◆ **Gereksinimler**: MHP kongresi haberinde "MHP lideri Devlet" ile "dönün’ çağrısı yaptı." arasındaki bölümü, bu iki ifade de dahil olmak üzere kelimesi kelimesine aktarın.

◆ **Çıkarılan Metin**:
İçeriğe geçmek için "Enter"a basın

Hiçbir güç ülkücü gençliği sokak çatışmasına çekemez

MHP lideri Devlet Bahçeli, tek aday olarak girdiği büyük kongrede dördüncü kez güven tazeledi. Olaysız geçen kurultayda önemli mesajlar veren Bahçeli, hiçbir gücün ülkücüleri sokak çatışmasının tarafı haline getiremeyeceğini vurguladı.

MHP’nin dünkü kongresinde bin 127 oyla yeniden genel başkan seçilen Bahçeli, eski dava arkadaşlarına ‘yuvaya dönün’ çağrısı yaptı.

◆ **Verilen Bilgiler**:
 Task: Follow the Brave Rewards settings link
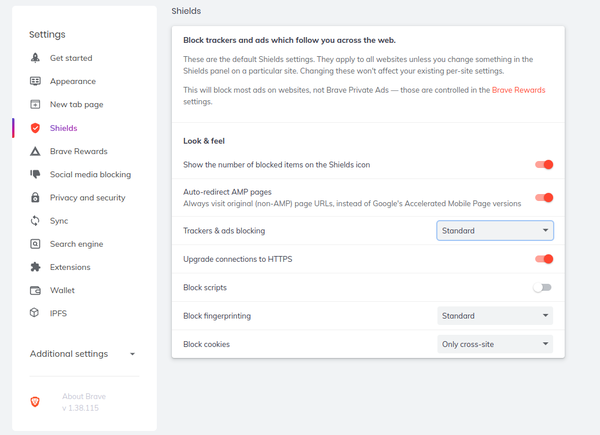pos(518,90)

◆ **Ayrıntılı Çözüm**:
MHP lideri Devlet Bahçeli, tek aday olarak girdiği büyük kongrede dördüncü kez güven tazeledi. Olaysız geçen kurultayda önemli mesajlar veren Bahçeli, hiçbir gücün ülkücüleri sokak çatışmasının tarafı haline getiremeyeceğini vurguladı.

MHP’nin dünkü kongresinde bin 127 oyla yeniden genel başkan seçilen Bahçeli, eski dava arkadaşlarına ‘yuvaya dönün’ çağrısı yaptı.